● TEXT SECTION:
_ _ _

We bike with Barney because it allows him to be outdoors where he would be in nature. He gets to see other people, birds and animals (he will often say hello to the geese he sees in a park or along the bike path). It is also good for Herb as he gets his exercise which as you may have noticed is a need that he has. It has had a side effect in that it is also “Socializing” Herb and Debbie as they get to have many more conversations than they do without a parrot!
Of course another reason is that is is just darn fun. It makes Barney happy and us smile.
Barney is normally a very content and friendly bird, but all birds will bite. Parrots have very strong beaks that they use for cracking nuts and chewing wood to make a nest cavity, so a bite from a large parrot can be painful and will break the skin. Therefore, when you visit Barney you will note that for his safety and yours he will stay in his cage. Please do not put your fingers or other objects into his cage.
A parrot may bite as instinct tells them to defend their nest environment, and their cage fills that role. They may also bite if they are frightened, or to defend others in their flock. There are documented incidents of a parrot attacking and driving an intruder from a home if they feel threatened. These reports are almost always about an Amazon Parrot.

_ _ _

● SOURCE MATERIAL:
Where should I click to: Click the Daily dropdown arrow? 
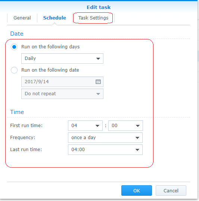[x=98, y=59]
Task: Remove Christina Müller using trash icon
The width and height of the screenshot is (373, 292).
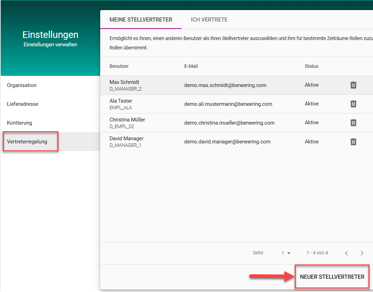Action: pos(353,123)
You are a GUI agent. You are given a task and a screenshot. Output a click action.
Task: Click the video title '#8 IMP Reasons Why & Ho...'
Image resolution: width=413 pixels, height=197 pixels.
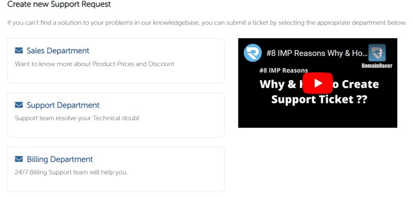(317, 53)
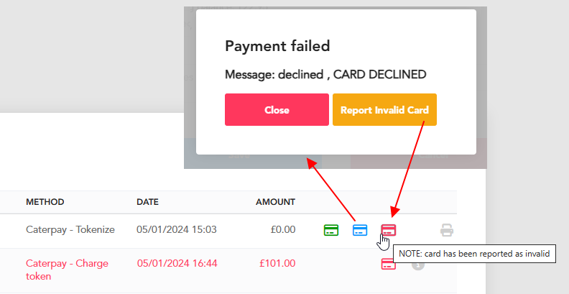Click the grey printer icon
The image size is (569, 294).
447,231
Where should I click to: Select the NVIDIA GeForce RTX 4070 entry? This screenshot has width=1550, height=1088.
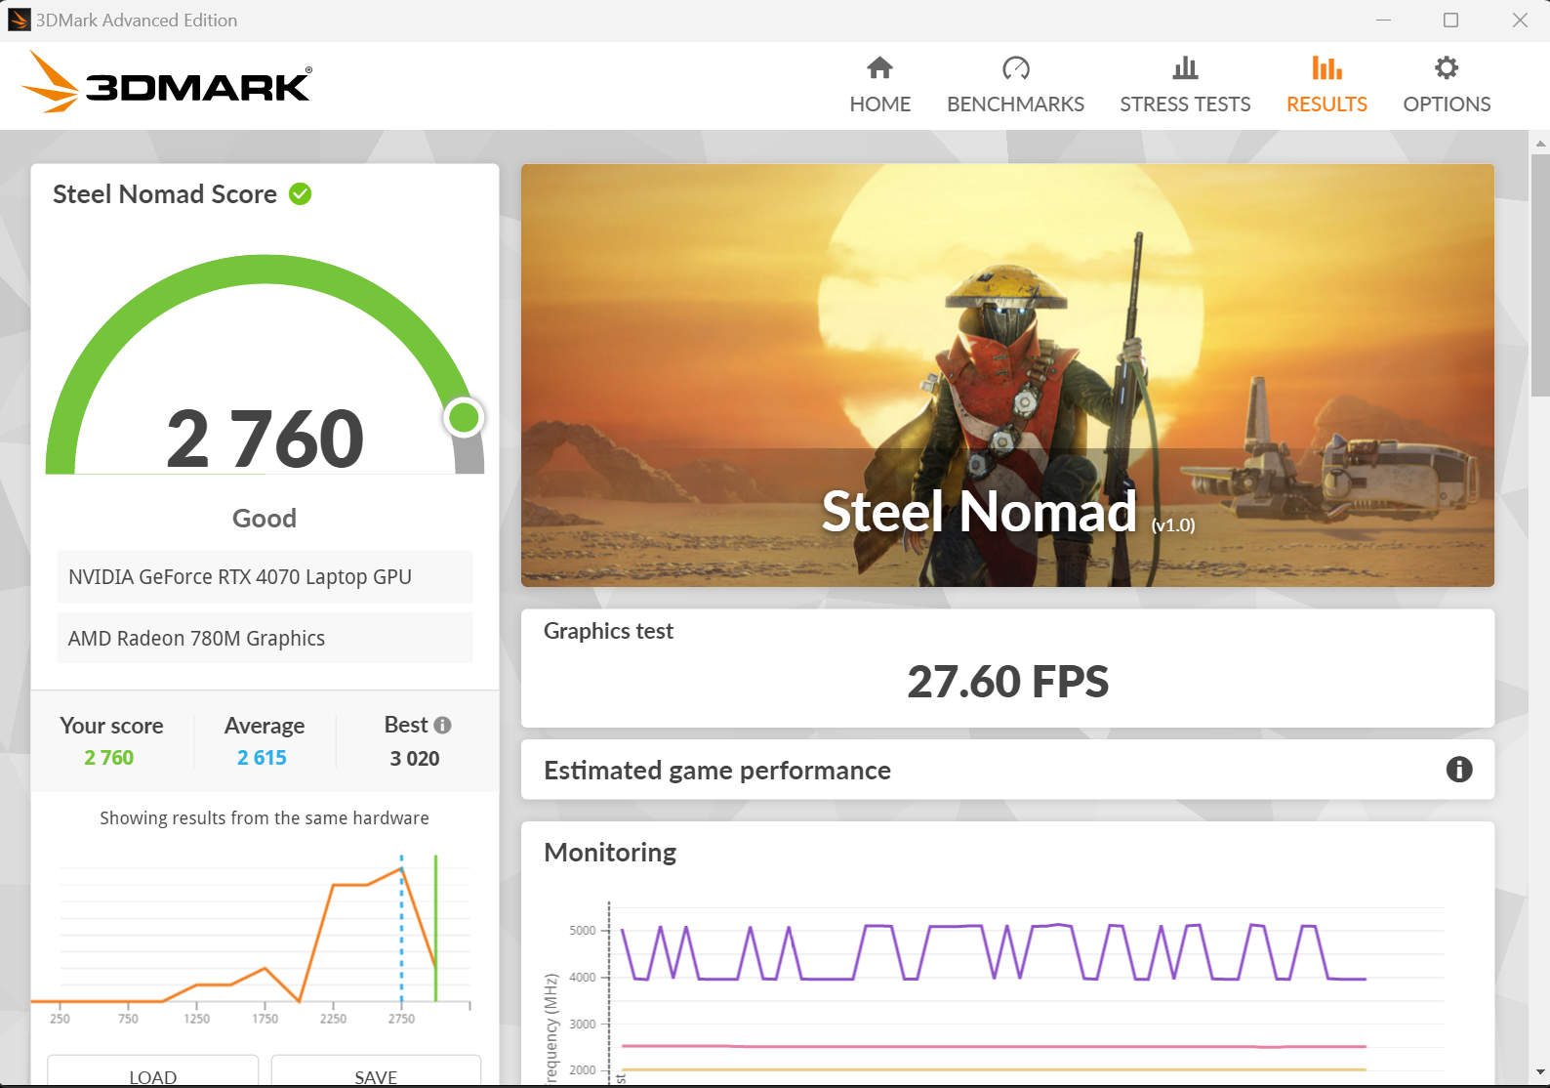pos(265,577)
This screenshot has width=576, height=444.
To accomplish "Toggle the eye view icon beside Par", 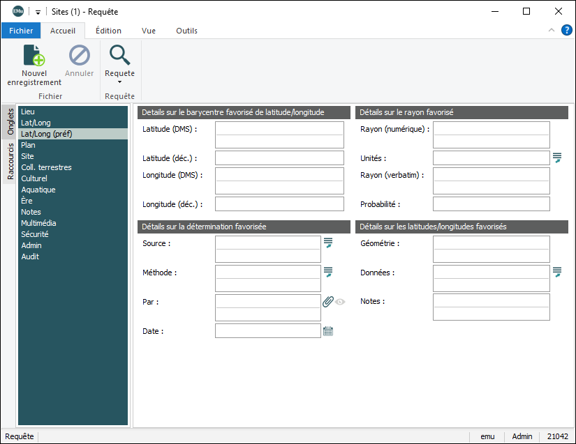I will (x=340, y=302).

_ _ _

● AIM OF THE EXERCISE:
Answer these questions about the text on Barney the parrot above:
1. What animals does Barney often greet in a park or along the bike path?
2. Why does Barney stay in his cage when people visit?
3. Which kind of parrot are reports of parrots driving intruders from a home almost always about?

● TASK OUTPUT:
1. Geese.
2. For his safety and the visitors' safety, because all birds will bite and a bite from a large parrot can be painful and break the skin.
3. An Amazon Parrot.